Ma poichè le configurazioni di sistema, sia hardware che software, variano non poco da PC a PC, i tempi di boot possono variare anche di molto. Ciò, oltre ad essere una constatazione piuttosto intuitiva, è stato provato sia da diversi risultati di laboratorio, sia in analisi specifiche come quella condotta da Ed Bott, secondo cui solo il 35% dei boot richiede meno di 30 secondi per essere ultimato e offrire all'utente il controllo del PC.

I dati relativi a Windows Vista SP1 (qui sotto) indicano che circa il 35% dei sistemi si avviano in 30 secondi o meno, mentre il restante 75% ne richiede 50 o meno.

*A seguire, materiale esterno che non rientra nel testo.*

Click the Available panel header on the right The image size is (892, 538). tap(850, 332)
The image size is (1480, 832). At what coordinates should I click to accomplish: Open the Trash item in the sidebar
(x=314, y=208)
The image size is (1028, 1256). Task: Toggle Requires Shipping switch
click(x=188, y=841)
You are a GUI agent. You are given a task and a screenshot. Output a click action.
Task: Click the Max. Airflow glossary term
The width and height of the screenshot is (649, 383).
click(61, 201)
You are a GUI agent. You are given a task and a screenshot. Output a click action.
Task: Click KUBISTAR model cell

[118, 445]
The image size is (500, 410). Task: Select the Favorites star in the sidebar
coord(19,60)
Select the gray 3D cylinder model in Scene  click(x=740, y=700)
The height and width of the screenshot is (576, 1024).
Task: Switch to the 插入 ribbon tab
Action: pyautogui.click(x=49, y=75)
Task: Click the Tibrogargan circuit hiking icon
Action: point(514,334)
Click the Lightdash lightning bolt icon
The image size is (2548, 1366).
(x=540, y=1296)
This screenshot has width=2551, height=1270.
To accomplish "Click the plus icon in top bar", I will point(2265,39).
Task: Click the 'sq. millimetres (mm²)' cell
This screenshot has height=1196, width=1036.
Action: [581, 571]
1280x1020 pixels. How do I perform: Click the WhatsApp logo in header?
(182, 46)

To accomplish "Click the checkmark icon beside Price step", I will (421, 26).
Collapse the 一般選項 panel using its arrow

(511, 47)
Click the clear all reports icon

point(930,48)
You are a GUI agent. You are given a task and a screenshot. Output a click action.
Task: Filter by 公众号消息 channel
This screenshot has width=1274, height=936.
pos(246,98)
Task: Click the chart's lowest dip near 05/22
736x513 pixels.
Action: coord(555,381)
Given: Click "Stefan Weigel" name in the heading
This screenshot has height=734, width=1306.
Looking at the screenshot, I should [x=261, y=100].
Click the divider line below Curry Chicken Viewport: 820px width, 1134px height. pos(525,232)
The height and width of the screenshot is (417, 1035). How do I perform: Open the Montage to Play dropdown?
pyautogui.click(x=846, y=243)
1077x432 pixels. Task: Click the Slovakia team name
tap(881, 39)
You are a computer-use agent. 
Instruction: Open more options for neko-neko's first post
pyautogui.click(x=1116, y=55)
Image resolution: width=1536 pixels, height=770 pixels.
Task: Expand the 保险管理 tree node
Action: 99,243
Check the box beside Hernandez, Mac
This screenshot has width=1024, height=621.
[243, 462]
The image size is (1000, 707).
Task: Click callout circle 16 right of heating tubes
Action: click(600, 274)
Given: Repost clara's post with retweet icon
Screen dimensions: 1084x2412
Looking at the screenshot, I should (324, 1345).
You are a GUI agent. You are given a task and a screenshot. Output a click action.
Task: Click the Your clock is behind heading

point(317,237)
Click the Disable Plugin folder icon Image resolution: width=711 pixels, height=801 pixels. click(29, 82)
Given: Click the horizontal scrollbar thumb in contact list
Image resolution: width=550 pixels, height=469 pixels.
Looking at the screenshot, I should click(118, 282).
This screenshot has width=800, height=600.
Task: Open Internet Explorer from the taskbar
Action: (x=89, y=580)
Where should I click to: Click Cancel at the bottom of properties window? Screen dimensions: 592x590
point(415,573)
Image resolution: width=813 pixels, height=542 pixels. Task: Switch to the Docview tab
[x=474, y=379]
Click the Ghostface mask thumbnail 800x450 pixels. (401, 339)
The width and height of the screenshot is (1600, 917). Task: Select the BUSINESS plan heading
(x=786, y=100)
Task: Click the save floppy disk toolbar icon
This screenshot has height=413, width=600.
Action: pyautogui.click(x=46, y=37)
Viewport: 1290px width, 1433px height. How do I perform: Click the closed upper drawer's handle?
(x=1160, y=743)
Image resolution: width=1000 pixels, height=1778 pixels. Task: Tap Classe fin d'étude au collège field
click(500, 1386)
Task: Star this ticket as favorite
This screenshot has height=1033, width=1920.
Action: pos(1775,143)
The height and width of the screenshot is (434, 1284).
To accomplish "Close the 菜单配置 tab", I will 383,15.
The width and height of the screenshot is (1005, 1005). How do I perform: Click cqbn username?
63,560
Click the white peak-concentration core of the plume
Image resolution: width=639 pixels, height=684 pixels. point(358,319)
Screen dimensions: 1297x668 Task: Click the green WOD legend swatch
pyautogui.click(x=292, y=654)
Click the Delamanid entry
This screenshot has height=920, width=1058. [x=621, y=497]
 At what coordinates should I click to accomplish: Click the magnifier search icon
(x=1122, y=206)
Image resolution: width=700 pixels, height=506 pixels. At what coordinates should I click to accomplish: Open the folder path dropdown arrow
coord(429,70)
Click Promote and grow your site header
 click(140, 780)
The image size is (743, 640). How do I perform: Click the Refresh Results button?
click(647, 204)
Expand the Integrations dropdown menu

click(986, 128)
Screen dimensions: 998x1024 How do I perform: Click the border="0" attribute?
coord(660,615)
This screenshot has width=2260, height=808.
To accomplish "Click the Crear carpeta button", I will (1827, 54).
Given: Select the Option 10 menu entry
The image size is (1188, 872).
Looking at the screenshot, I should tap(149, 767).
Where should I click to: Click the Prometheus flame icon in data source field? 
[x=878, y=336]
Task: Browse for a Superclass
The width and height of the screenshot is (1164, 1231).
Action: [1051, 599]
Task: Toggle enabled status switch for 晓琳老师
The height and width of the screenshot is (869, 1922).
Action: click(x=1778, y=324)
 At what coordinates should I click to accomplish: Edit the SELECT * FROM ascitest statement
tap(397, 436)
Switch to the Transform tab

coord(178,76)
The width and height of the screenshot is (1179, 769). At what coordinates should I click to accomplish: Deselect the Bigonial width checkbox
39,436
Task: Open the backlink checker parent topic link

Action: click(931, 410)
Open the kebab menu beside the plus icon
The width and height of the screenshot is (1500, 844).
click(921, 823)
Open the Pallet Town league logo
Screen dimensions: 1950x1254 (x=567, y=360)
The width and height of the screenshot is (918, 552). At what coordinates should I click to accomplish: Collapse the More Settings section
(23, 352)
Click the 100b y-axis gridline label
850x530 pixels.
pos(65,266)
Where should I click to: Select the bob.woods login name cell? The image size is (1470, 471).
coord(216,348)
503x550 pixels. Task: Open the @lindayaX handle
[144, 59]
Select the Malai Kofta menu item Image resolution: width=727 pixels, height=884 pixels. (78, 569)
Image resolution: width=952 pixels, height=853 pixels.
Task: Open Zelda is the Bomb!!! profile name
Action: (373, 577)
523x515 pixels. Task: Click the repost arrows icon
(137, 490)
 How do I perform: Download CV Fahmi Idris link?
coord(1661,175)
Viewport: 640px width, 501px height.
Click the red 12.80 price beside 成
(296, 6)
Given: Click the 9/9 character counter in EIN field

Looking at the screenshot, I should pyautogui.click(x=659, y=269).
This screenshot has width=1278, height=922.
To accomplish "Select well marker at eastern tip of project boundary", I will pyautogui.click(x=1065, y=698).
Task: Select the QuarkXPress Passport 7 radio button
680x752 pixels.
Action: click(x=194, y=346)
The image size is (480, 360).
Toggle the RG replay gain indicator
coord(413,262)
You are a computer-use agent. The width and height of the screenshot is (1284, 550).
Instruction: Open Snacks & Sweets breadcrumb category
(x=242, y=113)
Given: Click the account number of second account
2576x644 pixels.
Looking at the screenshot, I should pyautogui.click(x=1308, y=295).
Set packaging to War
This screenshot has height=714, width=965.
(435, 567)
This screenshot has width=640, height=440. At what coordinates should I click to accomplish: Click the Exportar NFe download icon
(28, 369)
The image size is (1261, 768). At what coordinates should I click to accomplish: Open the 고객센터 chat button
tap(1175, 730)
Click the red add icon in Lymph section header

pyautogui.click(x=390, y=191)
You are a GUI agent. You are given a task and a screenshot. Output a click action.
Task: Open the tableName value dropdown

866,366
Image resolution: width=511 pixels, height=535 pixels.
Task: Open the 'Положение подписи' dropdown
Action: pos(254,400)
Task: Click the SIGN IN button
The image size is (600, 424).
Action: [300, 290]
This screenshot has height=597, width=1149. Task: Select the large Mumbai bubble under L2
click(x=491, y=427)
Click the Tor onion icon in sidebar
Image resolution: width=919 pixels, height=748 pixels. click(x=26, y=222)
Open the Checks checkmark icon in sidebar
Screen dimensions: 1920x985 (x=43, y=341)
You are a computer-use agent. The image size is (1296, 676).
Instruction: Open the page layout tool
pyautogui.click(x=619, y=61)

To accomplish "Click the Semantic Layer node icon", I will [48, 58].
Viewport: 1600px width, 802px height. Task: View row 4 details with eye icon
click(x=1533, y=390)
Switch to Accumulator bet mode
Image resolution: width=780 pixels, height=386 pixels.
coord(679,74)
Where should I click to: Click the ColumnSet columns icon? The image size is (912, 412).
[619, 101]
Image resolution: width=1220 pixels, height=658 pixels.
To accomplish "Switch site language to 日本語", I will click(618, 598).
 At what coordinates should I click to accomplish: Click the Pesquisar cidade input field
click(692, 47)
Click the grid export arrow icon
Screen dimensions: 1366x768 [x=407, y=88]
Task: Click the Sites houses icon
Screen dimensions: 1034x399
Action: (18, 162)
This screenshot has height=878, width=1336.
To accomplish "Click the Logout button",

E queste percentuali sono parecchio affidabili, dato che, come ricorda l'autore dell'articolo sul blog di Seven (Michael Fortin), i dati raccolti e analizzati provengono da diversi sistemi (milioni) i cui utenti hanno scelto di inviare in modo anonomo dati a Microsoft attraverso il Programma di Miglioramento dell'Esperianza Utente. 

Histogram distribution of boot times for Vista SP1 as reported through the Microsoft Customer Experience Improvement Program data.  Paragraph above provides summary of the data presented.

Dai risultati condotti, risulta che davvero pochi sistemi eseguono il boot abbastanza velocemente, e quindi Microsoft ha deciso di fare del suo meglio.

Dalle indagini condotte da Ed Bott e da Microsoft, il tempo di boot implica il tempo necessario affinchè la maccina sia pronta e accetti input dall'utente. Quindi tale "delta t" (come direbbero gli scienziati) include il tempo di log-in nel sistema e quello necessario per far sì che il desktop siawindows 7 pronto all'uso. In Windows 7 e Windows Vista, questo metro di analisi è catturato automaticamente e archiviato nel log degli eventi di sistema

In Windows 7, per migliorare i tempi di avvio, si sta lavorando molto sui servizi di sistema, che sono una delle principali cause di un avvio "ritardato". Si è pensato di ridurne il numero, oltre al carico di lavoro che implicano su CPU, hard disk e RAM. L'approccio per tale strategia è piuttosto elementare: se un servizio non è assolutamente necessario, non dovrebbe essere inizializzato allo startup ma, in caso di richiesta di tale servizio, un modulo software provvederà automaticamente al suo avvio. Un esempio: supponiamo che, a PC spento, venga connesso al PC un nuovo mouse o una nuova tastiera. Se il nuovo hardware non è identificato e i driver installati in modo da rendere utilizzabile il nuovo hardware durante lo startup, l'utente non potrà effettuare il login in Windows. Comunque sia, questo evento è molto raro e difficilmente realizzabile. Tuttavia può accadere, soprattutto se si considera la vasta "popolazione" di PC che utilizzano Windows. Per questo, Windows 7 supporterà questa possibile (seppur rara) problematica avviando servizi di sistema aggiuntivi solo se necessario. L'inizializzazione di driver e dei dispositivi è un argomento su cui gli sviluppatori di Windows 7 stanno lavorando parecchio, cercando di parallelizzare quanto più possibile l'inizializzazione dei driver. In questo modo, un maggiore parallelismo diminuisce la probabilità che alcuni dispositivi più lenti abbiano un'impatto negativo sull'avvio del sistema.

Per quanto riguarda la lettura dei file dal disco, in Windows 7 è stata migliorata la logica di prefetching. Il prefetching è stato introdotto a partire da Windows XP. Ma poichè ad oggi la logica di funzionamento degli hard disk è mutata, e nuove tecnologie di archiviazione si stanno pian piano diffondendo (vedi gli SSD), si è deciso di modificare l'algoritmo di prefetching adattandolo, ad esempio, ai dispositivi di archiviazione a stato solido. Windows 7 sarà inoltre in grado di identificare quei software che causano riduzioni di performance nel tempo di avvio.